Shopping Reasoning Bench: An Expert-Authored Benchmark for Multi-Turn Conversational Shopping Assistants

Shopping Reasoning Bench：面向多轮对话购物助手的专家编写基准测试

Abstract: Conversational shopping assistants now serve hundreds of millions of customers, yet no existing benchmark jointly evaluates the open-ended multi-turn reasoning, domain expertise, and criterion-level quality that real shopping conversations demand. Shopping reasoning is unique among language model applications. Unlike factual question answering or verifiable code generation, it requires balancing subjective preferences, budget constraints, and cross-product trade-offs across multi-turn dialogue, capabilities absent from previous e-commerce and general-purpose benchmarks.

摘要： 对话式购物助手目前已服务数以亿计的客户，然而现有的基准测试尚无法全面评估真实购物对话所要求的开放式多轮推理、领域专业知识以及标准层面的质量。在语言模型应用中，购物推理具有独特性。与事实问答或可验证的代码生成不同，它需要在多轮对话中平衡主观偏好、预算限制和跨产品权衡，而这些能力在以往的电子商务和通用基准测试中均有所缺失。

We introduce the Shopping Reasoning Bench, an expert-authored benchmark of 525 missions (232 single-turn, 293 multi-turn) with 10863 importance-weighted binary rubrics authored by retail domain experts. These criteria are organized under a taxonomy of five reasoning categories and fifteen subcategories covering diverse demands such as preference refinement, trade-off analysis, and compatibility assessment.

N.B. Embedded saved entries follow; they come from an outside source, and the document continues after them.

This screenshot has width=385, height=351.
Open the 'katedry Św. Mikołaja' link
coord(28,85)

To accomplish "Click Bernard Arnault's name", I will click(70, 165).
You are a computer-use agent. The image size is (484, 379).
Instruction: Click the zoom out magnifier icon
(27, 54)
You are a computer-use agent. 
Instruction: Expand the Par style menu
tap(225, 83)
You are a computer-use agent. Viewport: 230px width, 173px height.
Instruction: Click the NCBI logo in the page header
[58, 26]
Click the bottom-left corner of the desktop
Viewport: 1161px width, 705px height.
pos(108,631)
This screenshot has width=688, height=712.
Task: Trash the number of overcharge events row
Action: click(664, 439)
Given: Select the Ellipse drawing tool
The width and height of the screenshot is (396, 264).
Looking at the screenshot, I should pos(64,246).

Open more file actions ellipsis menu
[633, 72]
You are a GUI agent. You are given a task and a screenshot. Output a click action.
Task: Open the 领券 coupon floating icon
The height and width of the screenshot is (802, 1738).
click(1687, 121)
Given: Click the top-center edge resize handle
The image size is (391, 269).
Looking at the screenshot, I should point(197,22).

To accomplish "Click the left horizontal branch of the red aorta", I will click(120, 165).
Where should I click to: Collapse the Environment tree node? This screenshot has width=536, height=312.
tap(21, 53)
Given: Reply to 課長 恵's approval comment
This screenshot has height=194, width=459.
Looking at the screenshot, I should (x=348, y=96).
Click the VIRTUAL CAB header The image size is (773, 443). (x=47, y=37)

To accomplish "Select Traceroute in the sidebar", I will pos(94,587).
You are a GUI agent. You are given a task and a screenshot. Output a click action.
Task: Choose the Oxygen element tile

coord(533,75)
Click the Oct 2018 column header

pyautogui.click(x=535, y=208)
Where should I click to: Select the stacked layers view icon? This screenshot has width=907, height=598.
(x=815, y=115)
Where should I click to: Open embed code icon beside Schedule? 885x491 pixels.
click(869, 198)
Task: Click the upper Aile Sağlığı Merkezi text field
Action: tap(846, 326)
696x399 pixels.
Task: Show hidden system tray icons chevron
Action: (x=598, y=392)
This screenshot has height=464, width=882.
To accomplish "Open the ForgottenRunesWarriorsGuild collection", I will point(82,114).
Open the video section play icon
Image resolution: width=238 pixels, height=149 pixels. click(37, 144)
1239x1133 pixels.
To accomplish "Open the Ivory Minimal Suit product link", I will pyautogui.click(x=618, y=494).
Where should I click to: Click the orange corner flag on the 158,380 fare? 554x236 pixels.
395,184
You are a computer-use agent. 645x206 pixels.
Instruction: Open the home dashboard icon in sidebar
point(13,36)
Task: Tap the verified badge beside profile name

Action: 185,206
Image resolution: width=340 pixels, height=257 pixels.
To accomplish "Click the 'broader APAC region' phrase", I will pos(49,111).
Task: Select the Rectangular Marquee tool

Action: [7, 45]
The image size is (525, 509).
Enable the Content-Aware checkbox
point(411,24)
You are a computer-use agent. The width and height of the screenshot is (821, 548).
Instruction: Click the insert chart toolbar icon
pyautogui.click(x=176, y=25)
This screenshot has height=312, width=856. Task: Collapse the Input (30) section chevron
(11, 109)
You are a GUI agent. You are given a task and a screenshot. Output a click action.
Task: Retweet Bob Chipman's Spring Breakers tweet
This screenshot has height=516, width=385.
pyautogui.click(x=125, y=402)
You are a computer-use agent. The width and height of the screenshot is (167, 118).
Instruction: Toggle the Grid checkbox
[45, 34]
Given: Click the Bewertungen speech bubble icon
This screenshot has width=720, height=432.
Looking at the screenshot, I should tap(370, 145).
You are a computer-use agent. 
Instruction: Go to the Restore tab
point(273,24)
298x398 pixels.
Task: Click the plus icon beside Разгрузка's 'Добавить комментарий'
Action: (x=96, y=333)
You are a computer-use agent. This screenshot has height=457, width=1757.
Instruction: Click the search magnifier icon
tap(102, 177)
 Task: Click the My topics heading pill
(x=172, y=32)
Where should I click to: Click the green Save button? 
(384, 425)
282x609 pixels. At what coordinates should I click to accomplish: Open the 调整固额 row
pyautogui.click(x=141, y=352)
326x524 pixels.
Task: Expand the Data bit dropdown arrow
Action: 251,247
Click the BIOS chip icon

我们推出了“Shopping Reasoning Bench”，这是一个由零售领域专家编写的基准测试，包含 525 项任务（232 项单轮任务，293 项多轮任务），并附有由专家制定的 10863 条加权二元评估准则。这些准则被组织在五个推理类别和十五个子类别的分类体系下，涵盖了偏好细化、权衡分析和兼容性评估等多种需求。

An evaluation of nine models across three families (GPT, Claude, Gemini) shows that pass rates reach only 57—77% overall. On multi-turn missions, all models score 13—29 points lower on optional above-and-beyond criteria than on required ones, and performance degrades 4—18 points as conversations progress. These gaps show that current models handle basic shopping assistance but fall short of expert-level advice, making Shopping Reasoning Bench a challenging testbed for future shopping assistant development.

对三个系列（GPT、Claude、Gemini）共九个模型的评估显示，整体通过率仅为 57% 至 77%。在多轮任务中，所有模型在“进阶可选标准”上的得分比“必要标准”低 13 至 29 分，且随着对话的深入，性能会下降 4 至 18 分。这些差距表明，当前模型虽能处理基础的购物辅助，但尚无法提供专家级的建议，这使得 Shopping Reasoning Bench 成为未来购物助手开发中极具挑战性的测试平台。